Following the lecture, a roundtable on “Shared Reading & International Publishing Cooperation” brought together scholars, translators, and publishing houses from both countries. The dialogue focused on three key pathways: literary co-translation and classic exchange, joint publishing and resource collaboration, and innovation in reading promotion for the Global South.
The roundtable aims to accelerate two-way cultural circulation and incubate co-developed publishing projects with global readership potential.
The Brazil event concludes a three-day publishing mission across Mexico and Brazil, during which Chongqing publishers showcased more than 160 titles and signed several cooperation agreements.
Earlier at the Guadalajara International Book Fair, Chongqing’s striking cubic red booth—combining Latin color aesthetics with Chongqing Miao embroidery—drew widespread attention.
The exhibition introduced major works, including the “Six Perspectives of Chinese Modernization Series,” which illustrate China through fresh, diverse, and globally accessible narratives.
Students from the Confucius Institute of Universidade Estadual Paulista in Brazil experience movable-type printing. (Photo/Chongqing Municipal Press and Publication Bureau)
The combined Mexico–Brazil program marks the second consecutive year that Chongqing Publishing has entered Latin America, positioning the city as an active connector in the Global South cultural network.
Through the Land–Sea Reading platform, Chongqing aims to establish a long-term cooperative mechanism between Chinese and Latin American university presses.

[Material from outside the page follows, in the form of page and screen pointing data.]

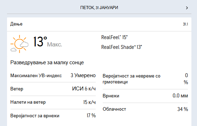This screenshot has width=197, height=126.
Task: Click Веројатност за невреме со грмотевици label
Action: (x=131, y=79)
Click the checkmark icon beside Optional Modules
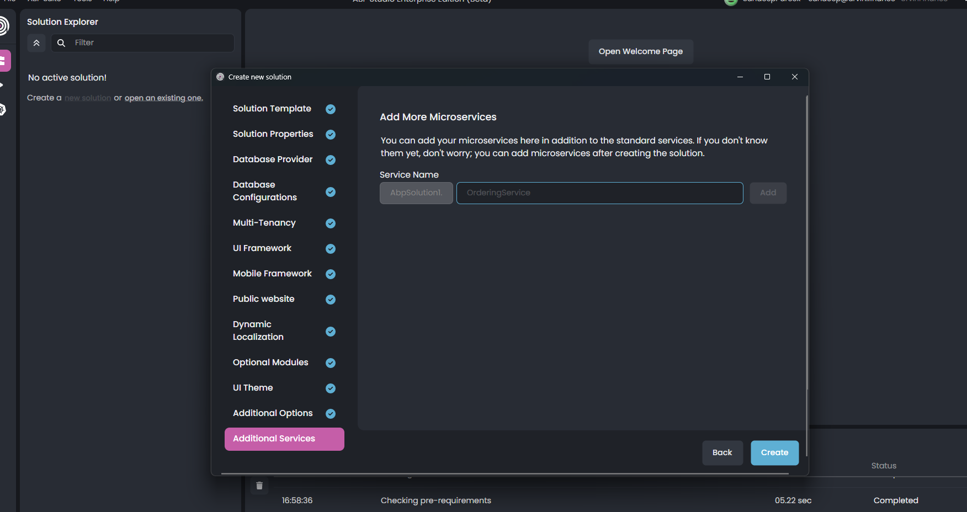Screen dimensions: 967x512 click(331, 363)
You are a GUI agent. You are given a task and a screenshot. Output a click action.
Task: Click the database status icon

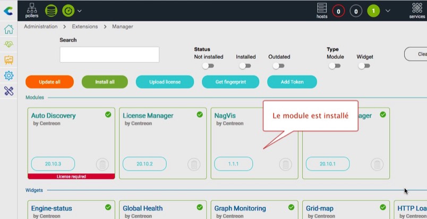point(51,10)
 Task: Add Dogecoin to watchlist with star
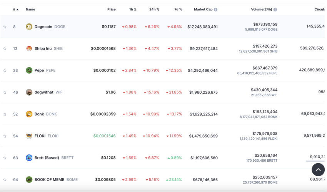click(x=5, y=27)
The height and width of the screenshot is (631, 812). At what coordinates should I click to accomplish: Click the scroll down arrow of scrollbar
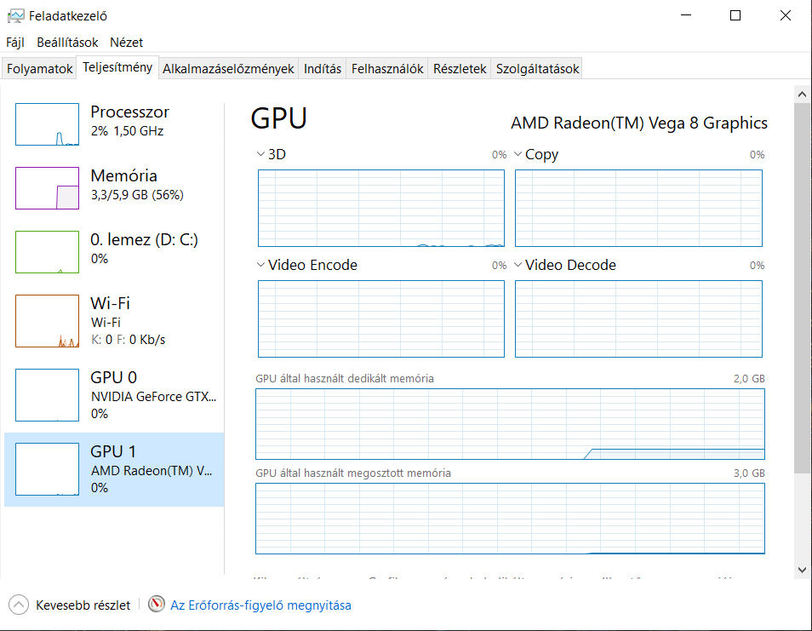point(802,568)
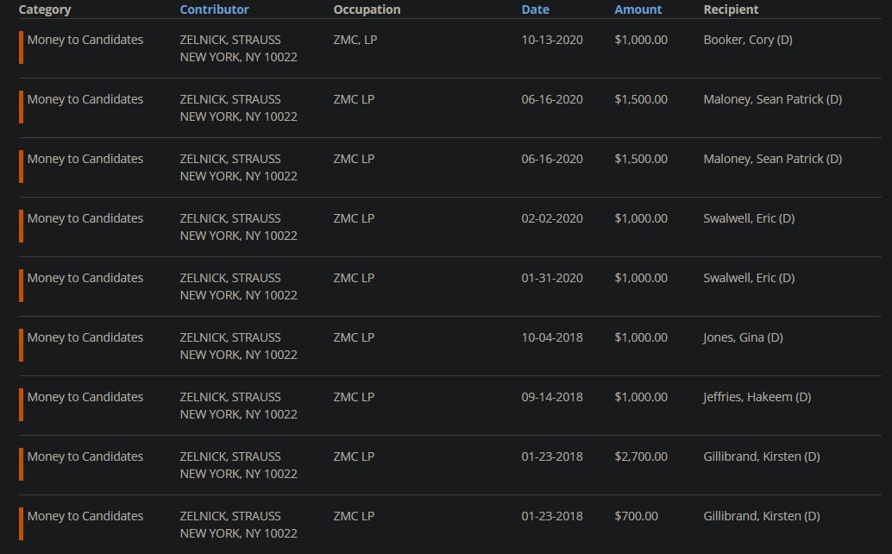Click the $2,700.00 amount cell
The image size is (892, 554).
640,456
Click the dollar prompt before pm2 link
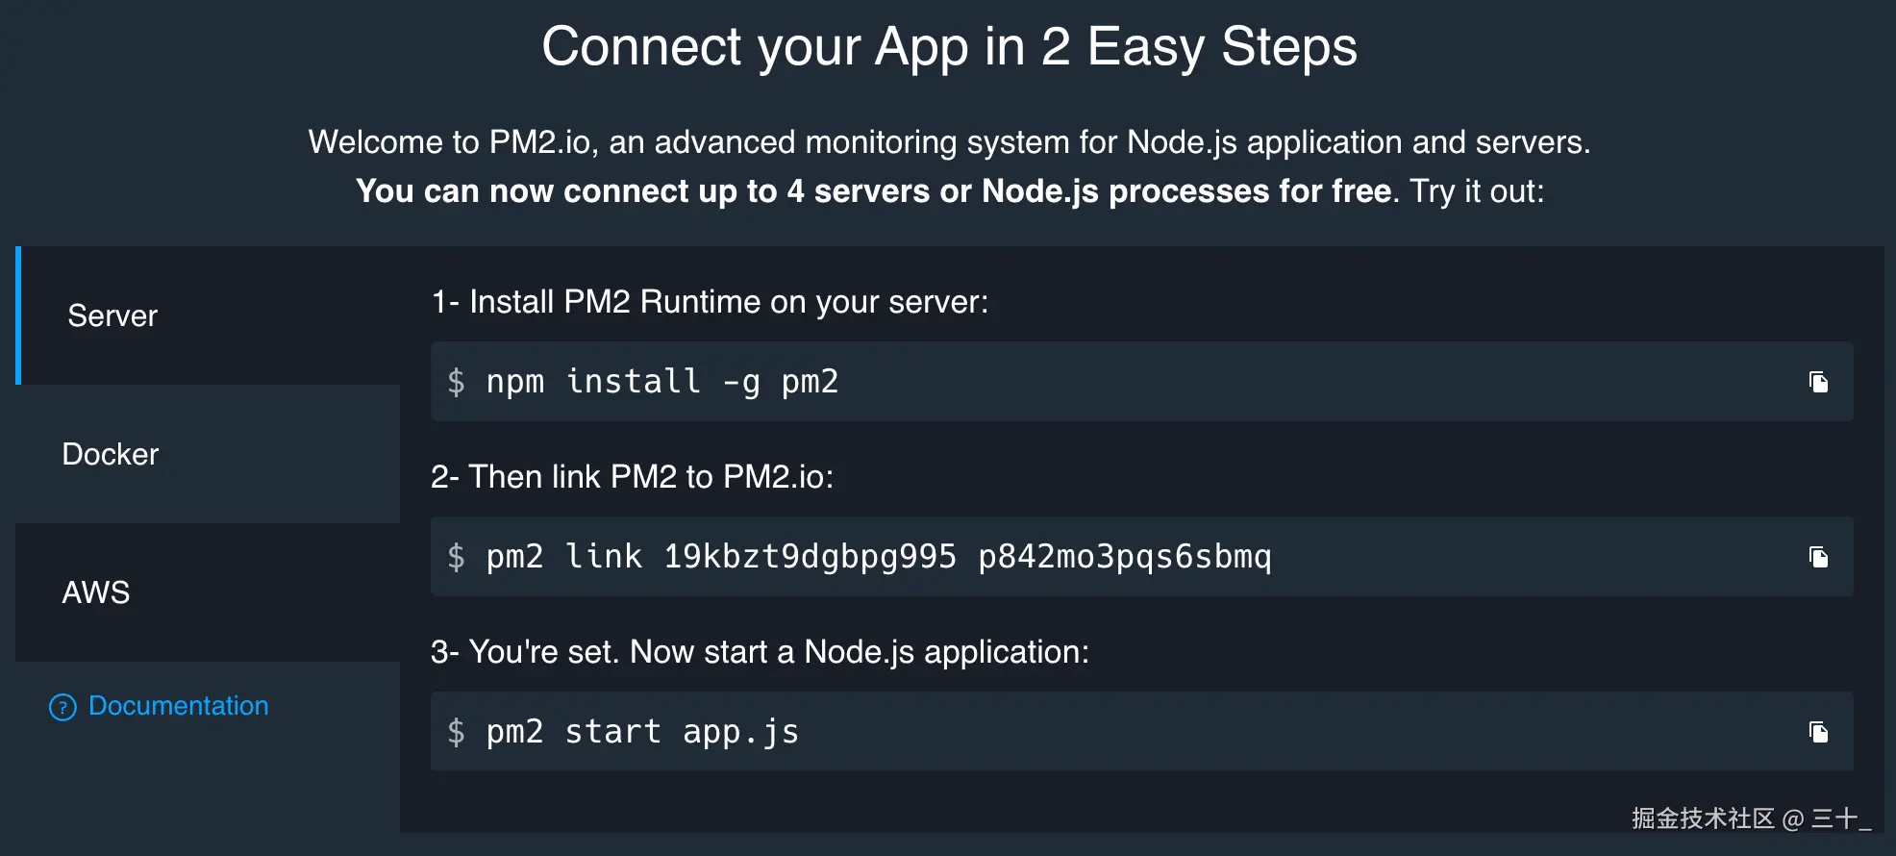 pos(457,557)
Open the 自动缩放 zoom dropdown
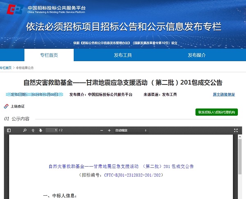Viewport: 246px width, 199px height. tap(130, 130)
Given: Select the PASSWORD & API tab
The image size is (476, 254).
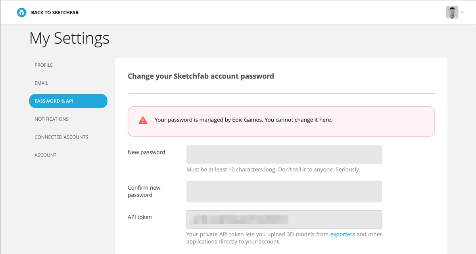Looking at the screenshot, I should (x=68, y=101).
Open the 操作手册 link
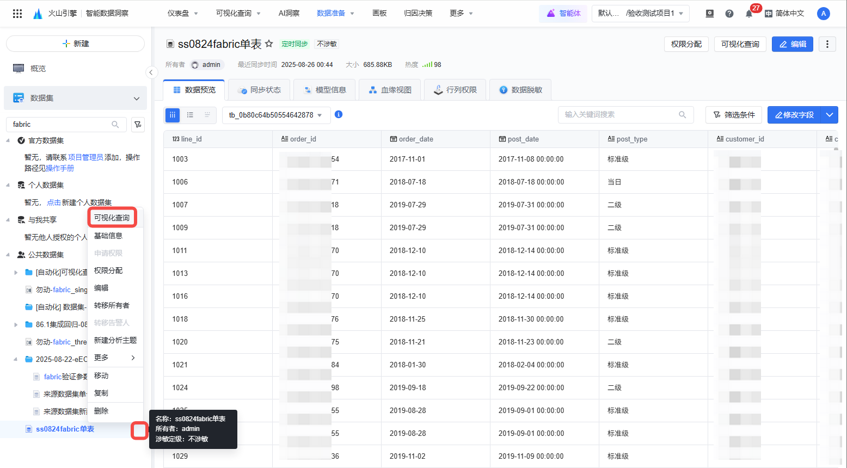This screenshot has width=847, height=468. (60, 168)
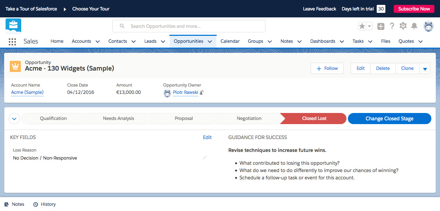Open the user profile avatar
This screenshot has height=211, width=440.
428,26
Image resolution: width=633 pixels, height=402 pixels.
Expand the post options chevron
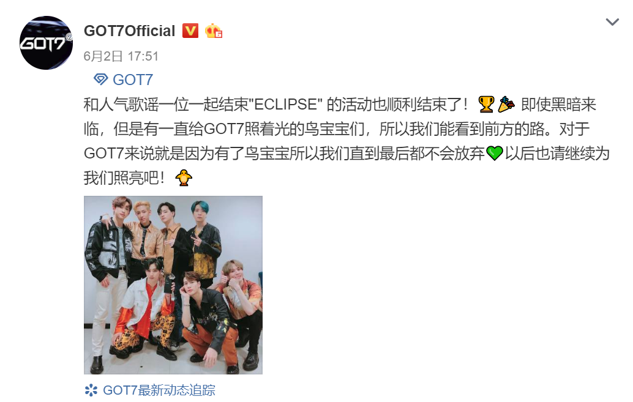point(612,22)
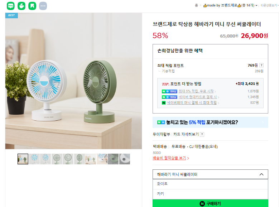The width and height of the screenshot is (279, 207).
Task: Open 네이버페이 머니 결제 시 최대 적립 link
Action: coord(192,103)
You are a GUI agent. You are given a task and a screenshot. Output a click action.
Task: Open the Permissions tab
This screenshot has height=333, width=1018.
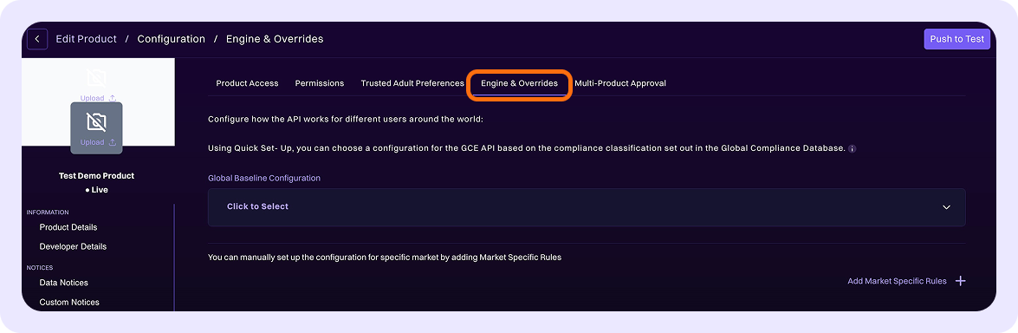pyautogui.click(x=320, y=83)
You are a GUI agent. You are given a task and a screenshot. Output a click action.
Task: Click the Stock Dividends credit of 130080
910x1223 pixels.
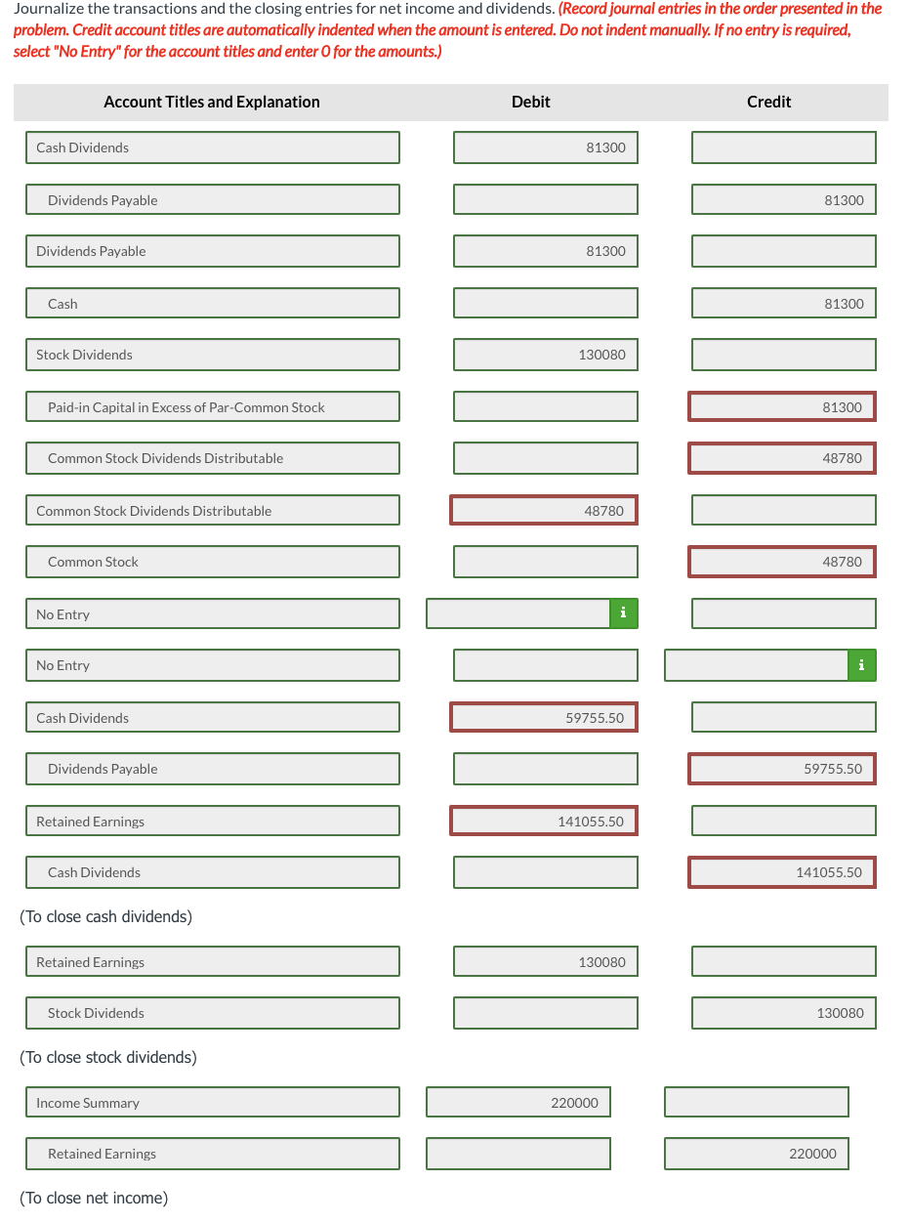click(782, 1013)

Over the next three years, efforts will focus on building a multi-national shared reading network, expanding international publishing partnerships, and advancing the application for UNESCO World Book Capital.
The event was jointly hosted by the Chongqing Municipal Press and Publication Bureau, and co-organized by Chongqing University Press and Southwest University Press, as an important part of the larger program “Reading Across the Land-Sea·Book-Fragrant Chongqing—2025 Chongqing Publishing's Trip to Mexico and Brazil.”